Article.
Ne
plus faire confiance aux cartes SIM ?
Jean-Paul Baquiast 21/02/2015

Dans
la présentation d'un article de Thierry
Berthier décrivant l'espionnage auquel
s'était livré l'organisation
dite Armée électronique syrienne
1) nous recommandions que l'arbre syrien ne
nous cache pas la forêt de la NSA américaine,
alliée à son homologue le CGHQ
britannique lesquels nous espionnent depuis
des années dans une complète
impunité et dans une ignorance complète
de notre part.
Un document qui vient d'être publié
par le journal de Edwards Snowden et de Glenn
Greenwald, The Intercept (2) révèle
un vol de données privées infiniment
plus systématique que ceux connus jusqu'à
présent. Il s'agit de la façon
dont des agents de la NSA et le CGHQ appartenant
à une organisation dite le Mobile
Handset Exploitation Team (MHET) ont pénétré
depuis 2010 les réseaux internes des
fabricants de cartes SIM afin d'en dérober
les clefs d'encryption avant que les téléphones
ou autres appareils portables utilisant de
telles cartes ne soient mis sur le marché.

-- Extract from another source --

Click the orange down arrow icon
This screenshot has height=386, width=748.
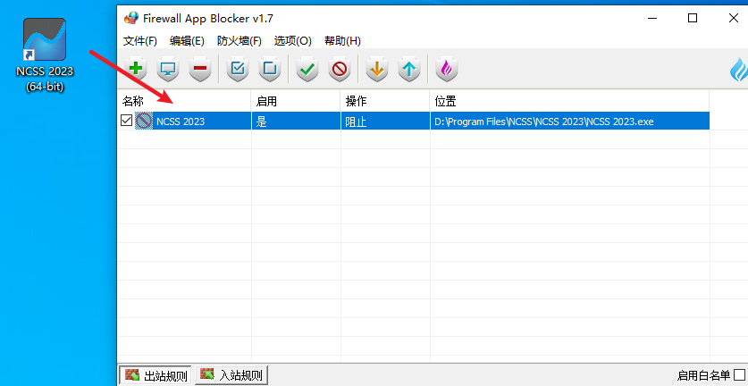coord(377,69)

Les cartes SIM (Subscriber identity module)
enregistrent les données d'identification
des utilisateurs de mobiles. Elles contiennent
des clés d'encryption ou clés
de cryptage qui protège les données
personnelles vitales concernant l'utilisateur,
transmises depuis son portable jusqu'à
l'opérateur sans fil. En obtenant de
telles clefs, les agences de renseignements
peuvent s'affranchir des barrières
de sécurité mise en place par
l'opérateur, afin d'accéder
au contenu de toutes les communications de
l'utilisateur, SMS et emails notamment. 3)

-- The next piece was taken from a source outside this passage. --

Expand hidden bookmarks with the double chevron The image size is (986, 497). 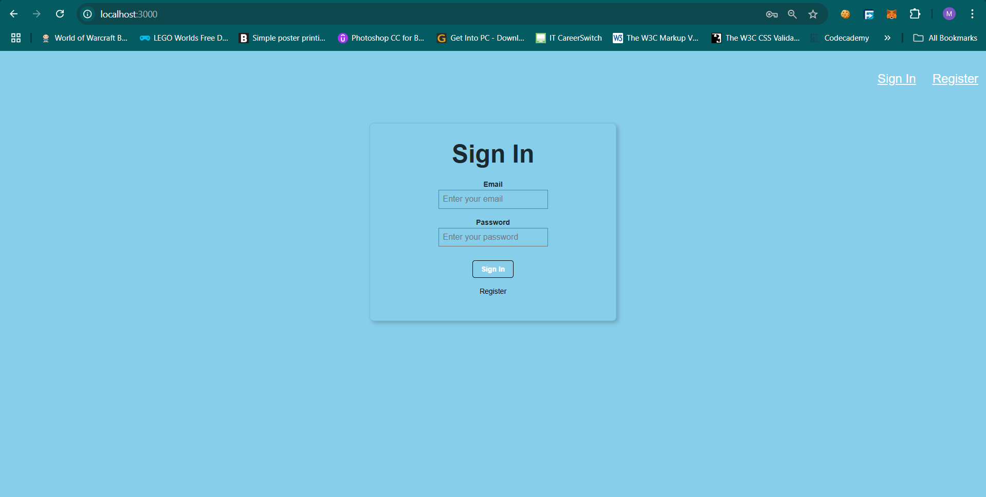coord(887,38)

Les documents fournis par Snowden montrent
comment les agents du MHET ont procédé.
Ils ont implanté des cyber-espions
ou malware dans les réseaux internes
des fabricants de cartes, notamment les « serveurs
d'authentification » afin d'obtenir
les données concernant les processus
et les contenus de cryptage.
En trois mois, des millions de clefs ont été
recueillies et communiquées à
la NSA. Celle-ci, avec ses puissants moyens
de calcul, a la possibilité de traiter
des millions de clefs par seconde pour accéder
aux contenus des messages jugés intéressants.
La société française
Gemalto, leader mondial dans ce secteur, a
vu des centaines de milliers de clef dérobés
par un programme du GCHQ dit DAPINO Gamma.

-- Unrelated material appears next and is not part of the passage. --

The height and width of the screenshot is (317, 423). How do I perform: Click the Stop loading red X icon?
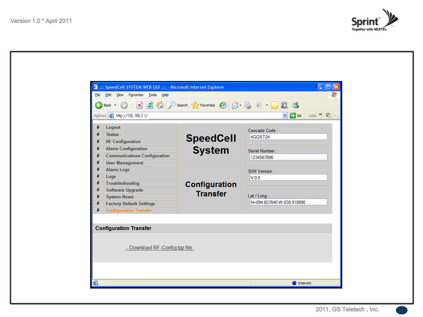pos(140,105)
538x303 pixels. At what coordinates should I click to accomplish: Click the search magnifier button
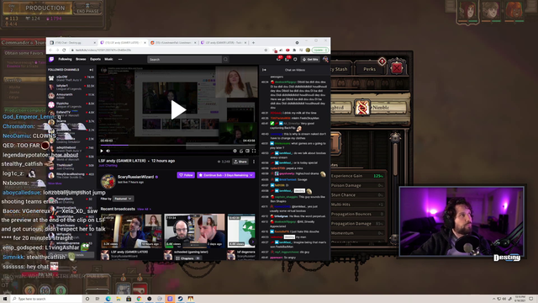(x=225, y=60)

D'autres fabricants de cartes ont été
infiltrés de cette façon, notamment
le chinois Huawei.
L'alibi
chinois
Le prétexte donné par Barack
Obama, qui s'est vu posé des questions
gênantes à ce sujet, est que
la Chine se livrait à un cyberespionnage
systématique, et que les données
des citoyens ordinaires de par le monde, ceux
considérés comme « non
suspects », n'étaient pas
observées. Mais les spécialistes
de la questions savent qu'il n'en est rien.
Ainsi Matthew Green, expert en cryptologie
au Johns Hopkins Information Security Institute,
considère que désormais la sécurité
d'aucun appareil portable, quel qu'en soit
l'utilisateur, ne peut être garantie.
Ceci d'autant plus que, comme l'observe The
Intercept, le processus d'espionnage décrit
par les documents communiqués par Greenwald
datait de 2010. Depuis, les vols de données
d'encryptage se sont certainement systématisés.
N'importe quelle agence de renseignement habilité
aux Etats-Unis peut d'en servir sans aucune
autorisation judiciaire pour explorer les
communications de toutes personnes susceptibles
d'intéresser ces agences.
Sans mentionner, ajoutons le pour notre part,
les usages privés faits de tels clefs
par des employés indélicats,visant
par exemple à espionner des particuliers
ou entreprises les intéressant. Selon
les spécialistes, en France même,
nous nous trouvons en tant qu'utilisateurs
de mobiles devant des risques de vols de données
bien supérieurs à ceux auxquels
pourraient procéder les agences chinoises
ou russes.
Le directeur du FBI James Comey a lui-même
convenu que la course à des techniques
de cryptage de plus en plus sophistiquées,
permettant d'échapper aux méthodes
de la NSA et du CGHQ, compliquait la tâche
des agences de renseignement. Il souhaiterait
que la confiance revienne dans le public des
utilisateurs. Autant dire à un gibier
décimé par des chasseurs de
refaire confiance à ces mêmes
chasseurs, au prétexte qu'ils auraient
cessé de perfectionner leurs armes.
Faudrait-il qu'en tant qu'utilisateurs parfaitement
inoffensifs de cartes SIM, nous renoncions
à y faire appel? Sans doute pas. Elles
peuvent assurer un minimum de sécurité
au regard des actions de petits malfrats artisanaux.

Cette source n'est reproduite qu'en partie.